On Friday, he told Secrets, “China’s recent balloon flyover of the United States is clearly a provocative and aggressive act. It was most likely a type of dry run meant to send a strategic message to the USA. We must not take this for granted.”
When the electrical system is involved as part of the attack, the alarming facts become even more frightening. Experts in EMP have warned that China, North Korea, Russia, and Iran have plans to attack the U.S. power system using electromagnetic pulse weapons that would disable it for at least a year. A Senate report warns that a prolonged blackout might cause millions of lives.
Stuckenberg’s investigation on precisely this type of assault. Stuckenberg highlighted the studies of the late Peter Pry, who led a legislative panel on electromagnetic pulse weapons and reported on the possibility of a balloon-launched strike. He wrote in the report, “Peter Pry, a former CIA analyst and member of the Congressional Commission to Assess the Threat to the United States from EMP Attack, stated, ‘Imagine the consequences of a balloon EMP attack that damages and destroys electronic systems at the speed of light within an EMP field with a radius of hundreds of kilometers.

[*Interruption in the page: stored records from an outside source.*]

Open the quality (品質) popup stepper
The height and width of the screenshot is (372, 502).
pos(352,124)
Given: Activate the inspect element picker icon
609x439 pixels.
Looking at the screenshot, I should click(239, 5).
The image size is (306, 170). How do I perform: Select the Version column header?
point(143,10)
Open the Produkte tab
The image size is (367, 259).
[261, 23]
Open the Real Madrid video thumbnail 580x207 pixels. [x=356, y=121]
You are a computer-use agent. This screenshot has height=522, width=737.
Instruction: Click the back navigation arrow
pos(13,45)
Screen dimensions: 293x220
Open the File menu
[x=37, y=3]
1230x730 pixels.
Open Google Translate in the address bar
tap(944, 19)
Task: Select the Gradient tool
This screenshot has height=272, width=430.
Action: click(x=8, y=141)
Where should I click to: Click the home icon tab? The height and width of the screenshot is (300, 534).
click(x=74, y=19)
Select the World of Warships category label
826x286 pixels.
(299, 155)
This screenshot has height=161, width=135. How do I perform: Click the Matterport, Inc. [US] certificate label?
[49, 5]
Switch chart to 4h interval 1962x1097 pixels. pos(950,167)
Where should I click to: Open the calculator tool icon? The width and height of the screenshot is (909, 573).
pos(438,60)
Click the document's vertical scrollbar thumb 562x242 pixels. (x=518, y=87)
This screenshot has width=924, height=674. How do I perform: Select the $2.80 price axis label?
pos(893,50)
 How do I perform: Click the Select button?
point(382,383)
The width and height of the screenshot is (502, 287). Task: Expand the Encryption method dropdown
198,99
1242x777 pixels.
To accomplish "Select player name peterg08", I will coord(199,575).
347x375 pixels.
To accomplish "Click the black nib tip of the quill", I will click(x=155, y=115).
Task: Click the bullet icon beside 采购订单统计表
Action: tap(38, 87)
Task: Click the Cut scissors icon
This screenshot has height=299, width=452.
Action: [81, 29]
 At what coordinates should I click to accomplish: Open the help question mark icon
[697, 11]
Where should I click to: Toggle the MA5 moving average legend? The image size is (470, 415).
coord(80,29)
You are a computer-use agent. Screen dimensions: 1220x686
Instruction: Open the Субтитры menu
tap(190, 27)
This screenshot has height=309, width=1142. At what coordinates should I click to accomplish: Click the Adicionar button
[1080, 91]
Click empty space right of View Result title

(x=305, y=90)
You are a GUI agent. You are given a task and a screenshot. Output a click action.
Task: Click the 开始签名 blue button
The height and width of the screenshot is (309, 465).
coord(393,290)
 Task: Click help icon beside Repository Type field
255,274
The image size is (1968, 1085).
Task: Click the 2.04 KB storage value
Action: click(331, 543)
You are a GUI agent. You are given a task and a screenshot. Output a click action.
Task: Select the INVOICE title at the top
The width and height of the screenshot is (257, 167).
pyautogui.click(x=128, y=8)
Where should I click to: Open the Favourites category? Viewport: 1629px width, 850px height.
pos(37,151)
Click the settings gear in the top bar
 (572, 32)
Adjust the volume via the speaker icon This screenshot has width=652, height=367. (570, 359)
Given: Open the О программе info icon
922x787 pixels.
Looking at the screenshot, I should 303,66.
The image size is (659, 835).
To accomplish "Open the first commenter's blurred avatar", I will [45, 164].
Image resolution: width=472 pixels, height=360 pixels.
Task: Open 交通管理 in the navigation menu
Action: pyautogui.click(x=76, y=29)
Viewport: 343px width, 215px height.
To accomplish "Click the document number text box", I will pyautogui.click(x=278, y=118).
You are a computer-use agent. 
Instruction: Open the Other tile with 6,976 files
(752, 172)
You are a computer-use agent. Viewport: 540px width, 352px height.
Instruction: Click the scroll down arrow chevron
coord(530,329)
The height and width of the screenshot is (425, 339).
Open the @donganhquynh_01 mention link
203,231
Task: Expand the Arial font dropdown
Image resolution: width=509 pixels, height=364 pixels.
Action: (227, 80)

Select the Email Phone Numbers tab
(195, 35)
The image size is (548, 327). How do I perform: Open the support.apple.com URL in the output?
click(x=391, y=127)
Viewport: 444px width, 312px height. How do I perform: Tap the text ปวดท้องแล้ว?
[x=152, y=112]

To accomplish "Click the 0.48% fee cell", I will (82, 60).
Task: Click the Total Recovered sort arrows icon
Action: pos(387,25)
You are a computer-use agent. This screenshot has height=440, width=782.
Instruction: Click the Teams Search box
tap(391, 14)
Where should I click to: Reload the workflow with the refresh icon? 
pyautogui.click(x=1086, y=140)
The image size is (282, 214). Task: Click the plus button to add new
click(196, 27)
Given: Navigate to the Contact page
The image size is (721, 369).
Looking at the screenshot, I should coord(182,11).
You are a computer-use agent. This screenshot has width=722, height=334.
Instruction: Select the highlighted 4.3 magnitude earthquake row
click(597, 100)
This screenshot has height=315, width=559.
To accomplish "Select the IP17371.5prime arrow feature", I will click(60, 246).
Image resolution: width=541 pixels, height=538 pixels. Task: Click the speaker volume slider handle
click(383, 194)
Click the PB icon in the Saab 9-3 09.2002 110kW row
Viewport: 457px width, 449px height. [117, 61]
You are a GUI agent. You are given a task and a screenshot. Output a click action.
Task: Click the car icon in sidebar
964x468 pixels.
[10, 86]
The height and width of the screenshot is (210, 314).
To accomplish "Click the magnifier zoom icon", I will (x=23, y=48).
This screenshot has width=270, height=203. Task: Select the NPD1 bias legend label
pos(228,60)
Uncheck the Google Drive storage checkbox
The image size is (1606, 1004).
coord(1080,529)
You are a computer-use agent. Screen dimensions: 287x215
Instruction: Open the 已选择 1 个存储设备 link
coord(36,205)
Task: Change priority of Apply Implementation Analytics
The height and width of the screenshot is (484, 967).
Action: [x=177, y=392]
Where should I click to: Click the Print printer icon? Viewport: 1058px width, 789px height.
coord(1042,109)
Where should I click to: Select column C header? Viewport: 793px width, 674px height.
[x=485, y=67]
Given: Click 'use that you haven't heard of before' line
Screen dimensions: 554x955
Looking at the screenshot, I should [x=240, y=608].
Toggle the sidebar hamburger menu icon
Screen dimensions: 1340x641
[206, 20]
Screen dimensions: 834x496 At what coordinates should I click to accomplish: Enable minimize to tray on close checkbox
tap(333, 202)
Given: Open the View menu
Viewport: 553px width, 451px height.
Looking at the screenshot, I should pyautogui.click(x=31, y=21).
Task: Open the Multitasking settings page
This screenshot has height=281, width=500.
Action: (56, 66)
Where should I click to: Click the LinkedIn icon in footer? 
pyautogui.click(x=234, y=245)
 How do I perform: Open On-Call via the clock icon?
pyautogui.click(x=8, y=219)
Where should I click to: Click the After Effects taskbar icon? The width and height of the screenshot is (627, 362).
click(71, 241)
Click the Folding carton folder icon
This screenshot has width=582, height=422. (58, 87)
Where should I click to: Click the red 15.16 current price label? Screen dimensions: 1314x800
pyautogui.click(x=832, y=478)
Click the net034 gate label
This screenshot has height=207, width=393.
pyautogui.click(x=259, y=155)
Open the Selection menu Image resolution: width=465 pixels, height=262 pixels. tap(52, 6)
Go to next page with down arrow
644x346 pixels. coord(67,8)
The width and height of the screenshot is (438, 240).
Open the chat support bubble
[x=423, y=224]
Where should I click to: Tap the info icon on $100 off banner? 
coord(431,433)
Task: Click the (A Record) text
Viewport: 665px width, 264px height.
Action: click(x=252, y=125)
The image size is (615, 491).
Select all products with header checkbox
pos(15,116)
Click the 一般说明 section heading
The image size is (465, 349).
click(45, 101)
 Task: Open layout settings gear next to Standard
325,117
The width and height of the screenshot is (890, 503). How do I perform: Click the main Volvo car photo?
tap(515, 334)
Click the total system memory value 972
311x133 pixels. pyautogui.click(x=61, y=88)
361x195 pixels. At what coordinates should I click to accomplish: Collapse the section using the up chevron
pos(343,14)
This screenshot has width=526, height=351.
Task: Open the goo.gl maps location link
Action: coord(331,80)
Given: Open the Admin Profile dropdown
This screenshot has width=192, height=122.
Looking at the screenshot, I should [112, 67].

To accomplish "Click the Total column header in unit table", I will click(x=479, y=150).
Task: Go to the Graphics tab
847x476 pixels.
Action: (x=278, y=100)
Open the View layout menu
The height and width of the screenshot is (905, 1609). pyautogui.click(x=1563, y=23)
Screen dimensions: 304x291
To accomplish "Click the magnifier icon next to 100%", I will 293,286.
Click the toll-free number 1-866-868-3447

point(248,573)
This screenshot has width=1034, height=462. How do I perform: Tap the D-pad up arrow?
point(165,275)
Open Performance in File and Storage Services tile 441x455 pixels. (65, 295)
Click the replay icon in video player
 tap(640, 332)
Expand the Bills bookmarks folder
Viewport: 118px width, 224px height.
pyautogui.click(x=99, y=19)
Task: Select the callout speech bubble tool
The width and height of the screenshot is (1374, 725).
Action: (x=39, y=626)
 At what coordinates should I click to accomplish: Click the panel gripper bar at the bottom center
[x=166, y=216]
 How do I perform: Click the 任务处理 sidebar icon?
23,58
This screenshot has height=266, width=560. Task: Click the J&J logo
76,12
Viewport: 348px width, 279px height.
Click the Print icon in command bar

The Eastern Grid generates 75% of U.S. electricity and supports most of the population.” Pry also notes, “Virtually any nuke detonated anywhere over the Eastern Grid will collapse the entire Eastern Grid, not just the area within the EMP field, because of cascading failures that will ripple outward.”
Stuckenberg said in his report, “In the case of EMP, the consequences of a failure to anticipate ALL delivery modes within the reach of an imaginative enemy could be immediate and widespread. As guardians of our nation’s future, planners must leave no stone unturned in the effort to deprive America’s enemies of low cost, lowtech, high-consequence military options.”
China has stated that its balloon flying above Montana is safe and poses no threat, adding to the controversial nature of these balloons’ presence over U.S. airspace. According to the Washington Examiner, the Pentagon has rejected pleas to shoot it down because it poses a safety risk to troops on the ground.
The balloon above the United States, which has flown over such sensitive facilities as the Malmstrom Air Force Base in Montana, which contains 150 nuclear weapons, is not the only aircraft of this sort flown by the Chinese over nations other than China. Today, the Pentagon confirmed to ABC News the presence of a second Chinese surveillance balloon above South America.